Acque fatali
Quando l'acqua è anche fonte di danno e di sofferenza.
Nella giornata mondiale dell'acqua, affiora un post sintetico dedicato ad una delle recenti e più devastanti inondazioni che ha colpito quella parte sud del pianeta purtroppo quasi sempre in prima linea nel subire le conseguenze e gli impatti di eventi naturali di tipo catastrofico.
Durante e dopo un insolito forte monsone abbattutosi con estrema intensità sul nord della Thailandia fra luglio e settembre del 2011, i fiumi delle pianure alluvionali del centro e del sud della nazione si sono riversati sulla terraferma, rompendo gli argini, debordando a più riprese e inondando gran parte della nazione, comprese le regioni attigue a Bangkok. È stata una delle più catastrofiche alluvioni abbattutasi su una nazione comunque già abbastanza abituata ad eventi di questa tipologia.
Vaste regioni e interi beni industriali e infrastrutturali sono stati sommersi da 2,5 m di acqua per quasi 2 mesi causando danni economici enormi. Mentre SwissRe e MunichRe (vedi anche qui) hanno stimato danni assicurativi fra 8 e 11 miliardi di US$, il totale dei danni è molto più incerto: la Banca Mondiale, per es., ha fatto una stima di circa 45 miliardi di US$.
Eventi alluvionali non sono rari in Thailandia, ma l'intensità di quello del 2011 è senza precedenti.
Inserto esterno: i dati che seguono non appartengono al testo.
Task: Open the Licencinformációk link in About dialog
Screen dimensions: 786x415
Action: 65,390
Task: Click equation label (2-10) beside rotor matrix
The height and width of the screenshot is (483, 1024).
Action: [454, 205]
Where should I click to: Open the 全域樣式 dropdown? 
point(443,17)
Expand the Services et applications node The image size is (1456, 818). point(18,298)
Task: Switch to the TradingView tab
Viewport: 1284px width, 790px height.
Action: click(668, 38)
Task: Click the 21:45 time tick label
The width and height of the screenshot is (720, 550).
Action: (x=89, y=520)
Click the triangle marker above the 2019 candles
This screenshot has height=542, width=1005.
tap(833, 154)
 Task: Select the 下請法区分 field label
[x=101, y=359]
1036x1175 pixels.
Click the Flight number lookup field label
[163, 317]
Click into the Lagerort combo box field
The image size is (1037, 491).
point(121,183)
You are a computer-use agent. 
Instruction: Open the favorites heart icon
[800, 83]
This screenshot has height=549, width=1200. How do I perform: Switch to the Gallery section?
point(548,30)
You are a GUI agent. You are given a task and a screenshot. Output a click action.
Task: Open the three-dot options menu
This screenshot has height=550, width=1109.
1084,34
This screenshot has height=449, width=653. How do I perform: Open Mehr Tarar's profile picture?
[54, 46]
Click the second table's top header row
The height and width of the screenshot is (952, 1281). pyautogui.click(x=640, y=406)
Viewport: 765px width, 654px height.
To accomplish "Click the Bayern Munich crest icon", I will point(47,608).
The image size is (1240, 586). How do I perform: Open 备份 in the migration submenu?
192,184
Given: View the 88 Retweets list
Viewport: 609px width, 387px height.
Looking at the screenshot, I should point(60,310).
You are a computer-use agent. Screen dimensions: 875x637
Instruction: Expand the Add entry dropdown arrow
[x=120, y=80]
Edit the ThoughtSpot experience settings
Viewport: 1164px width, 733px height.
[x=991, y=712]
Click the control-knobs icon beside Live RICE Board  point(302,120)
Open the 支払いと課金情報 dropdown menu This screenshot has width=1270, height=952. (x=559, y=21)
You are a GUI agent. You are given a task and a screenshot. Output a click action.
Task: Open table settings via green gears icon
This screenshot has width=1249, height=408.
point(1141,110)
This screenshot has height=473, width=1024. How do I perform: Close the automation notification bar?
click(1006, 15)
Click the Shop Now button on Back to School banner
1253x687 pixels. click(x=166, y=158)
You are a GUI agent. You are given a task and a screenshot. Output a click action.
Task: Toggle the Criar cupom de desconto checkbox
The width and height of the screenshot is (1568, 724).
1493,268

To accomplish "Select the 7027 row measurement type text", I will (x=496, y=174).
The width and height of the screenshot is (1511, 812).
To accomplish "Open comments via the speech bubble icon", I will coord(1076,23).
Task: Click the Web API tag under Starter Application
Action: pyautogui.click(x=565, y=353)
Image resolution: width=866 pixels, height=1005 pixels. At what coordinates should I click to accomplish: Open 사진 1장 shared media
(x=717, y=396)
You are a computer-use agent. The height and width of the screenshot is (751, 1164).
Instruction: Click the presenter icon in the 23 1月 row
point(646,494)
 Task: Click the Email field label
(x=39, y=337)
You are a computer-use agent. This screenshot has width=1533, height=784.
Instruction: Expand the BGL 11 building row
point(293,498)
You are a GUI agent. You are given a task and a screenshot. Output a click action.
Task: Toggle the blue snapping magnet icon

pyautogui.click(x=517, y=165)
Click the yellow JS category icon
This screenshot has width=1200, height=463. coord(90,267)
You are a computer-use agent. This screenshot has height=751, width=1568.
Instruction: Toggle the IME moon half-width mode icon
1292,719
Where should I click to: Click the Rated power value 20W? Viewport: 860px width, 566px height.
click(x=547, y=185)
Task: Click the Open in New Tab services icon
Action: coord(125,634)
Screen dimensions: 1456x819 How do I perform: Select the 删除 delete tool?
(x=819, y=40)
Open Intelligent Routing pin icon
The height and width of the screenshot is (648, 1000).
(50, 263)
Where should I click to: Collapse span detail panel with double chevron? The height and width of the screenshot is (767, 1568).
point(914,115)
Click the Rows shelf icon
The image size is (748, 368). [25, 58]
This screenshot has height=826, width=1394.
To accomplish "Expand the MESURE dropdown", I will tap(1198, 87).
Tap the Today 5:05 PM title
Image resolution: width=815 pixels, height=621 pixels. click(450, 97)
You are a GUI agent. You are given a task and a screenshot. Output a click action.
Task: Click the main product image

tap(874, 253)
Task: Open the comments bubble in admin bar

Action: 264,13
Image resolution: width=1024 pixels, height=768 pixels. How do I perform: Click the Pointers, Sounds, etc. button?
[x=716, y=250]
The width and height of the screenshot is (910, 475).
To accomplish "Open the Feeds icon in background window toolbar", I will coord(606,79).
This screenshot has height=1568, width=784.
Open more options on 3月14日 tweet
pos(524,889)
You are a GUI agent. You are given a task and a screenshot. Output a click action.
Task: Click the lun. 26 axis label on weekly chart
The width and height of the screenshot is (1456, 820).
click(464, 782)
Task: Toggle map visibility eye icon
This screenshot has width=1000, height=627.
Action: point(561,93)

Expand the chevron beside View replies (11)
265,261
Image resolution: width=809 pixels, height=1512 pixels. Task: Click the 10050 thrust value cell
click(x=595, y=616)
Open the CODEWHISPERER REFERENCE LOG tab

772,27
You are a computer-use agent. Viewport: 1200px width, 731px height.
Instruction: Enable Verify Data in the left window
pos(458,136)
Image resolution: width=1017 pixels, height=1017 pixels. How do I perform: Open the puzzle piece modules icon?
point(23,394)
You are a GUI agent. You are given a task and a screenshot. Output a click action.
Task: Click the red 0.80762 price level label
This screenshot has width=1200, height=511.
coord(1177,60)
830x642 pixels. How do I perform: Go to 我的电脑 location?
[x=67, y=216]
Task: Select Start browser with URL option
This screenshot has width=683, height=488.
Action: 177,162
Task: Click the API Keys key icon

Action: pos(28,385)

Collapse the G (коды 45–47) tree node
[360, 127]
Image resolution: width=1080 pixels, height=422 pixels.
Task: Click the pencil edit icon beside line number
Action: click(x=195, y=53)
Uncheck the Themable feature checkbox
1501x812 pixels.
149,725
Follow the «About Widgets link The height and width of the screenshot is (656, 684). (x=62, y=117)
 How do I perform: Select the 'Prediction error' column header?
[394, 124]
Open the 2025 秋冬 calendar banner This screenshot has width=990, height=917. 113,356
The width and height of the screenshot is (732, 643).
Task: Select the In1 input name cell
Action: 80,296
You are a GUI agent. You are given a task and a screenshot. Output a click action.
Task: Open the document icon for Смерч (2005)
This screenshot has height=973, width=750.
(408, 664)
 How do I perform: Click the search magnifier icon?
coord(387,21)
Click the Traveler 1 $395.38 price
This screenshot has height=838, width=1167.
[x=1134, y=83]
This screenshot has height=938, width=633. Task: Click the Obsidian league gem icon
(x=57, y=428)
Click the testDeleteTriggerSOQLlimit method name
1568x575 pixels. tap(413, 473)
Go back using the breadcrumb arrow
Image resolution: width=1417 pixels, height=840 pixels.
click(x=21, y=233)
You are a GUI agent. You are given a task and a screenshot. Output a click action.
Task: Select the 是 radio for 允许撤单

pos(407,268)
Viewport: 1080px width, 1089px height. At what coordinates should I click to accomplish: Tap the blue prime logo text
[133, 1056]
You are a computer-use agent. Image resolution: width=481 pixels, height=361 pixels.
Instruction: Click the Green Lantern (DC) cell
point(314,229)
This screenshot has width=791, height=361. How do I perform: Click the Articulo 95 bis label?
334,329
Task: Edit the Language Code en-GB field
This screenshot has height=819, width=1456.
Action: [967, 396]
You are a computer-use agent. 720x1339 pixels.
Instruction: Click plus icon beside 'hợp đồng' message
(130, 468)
Soprattutto per i danni causati. L'insediamento di persone e beni sul territorio è il fattore più incisivo, in questo caso. Va anche ricordato come, essendo un evento estremo per definizione piuttosto raro, risulta difficile stabilire quanto anomalo possa essere stato, su scala pluriennale.
In questo interessante paper di van Oldenborgh et al. pubblicato sul BAMS la scorsa estate, viene fatto il punto della situazione sulle cause meteorologiche innescanti questo evento. Tempo di ritorno, anomalia delle precipitazioni osservate, influenza della variabilità interannuale (quale il ruolo giocato dalla Nina, con effetti piccoli ma statisticamente significativi), evidente ruolo delle mutate condizioni ambientali al contorno (in termini di land use change e di insediamenti), potenziale ruolo delle mutate condizioni climatiche al contorno (quale il GW e l'aumento generale delle SST) e metodologie statistica e fisico-modellistica per la detenzione.
Di tutto questo se ne parla nel paper.
Conclusione: sebbene i danni provocati dalle inondazioni 2011 siano senza precedenti, i dati disponibili mostrano che la quantità di pioggia caduta nel bacino imbrifero non è stata molto insolita. Altri fattori, come variazioni nell'idrografia e maggiore vulnerabilità, risultano più importanti nel determinare la portata del disastro. Fino ad ora, né nelle osservazioni del quantitativo di precipitazioni e né nei modelli climatici si riesce a scorgere una chiara tendenza nella media o nella variabilità, perciò sembrerebbe che il GW non abbia avuto alcun ruolo in questo specifico evento.
I modelli attuali prevedono per il futuro un aumento sia nella media che nella variabilità del quantitativo di precipitazioni che tenderebbe ad incrementare la probabilità di eventi estremi.
Può essere opportuno tenerne già conto adesso, tutte le volte che si tratta di affrontare le vulnerabilità attuali.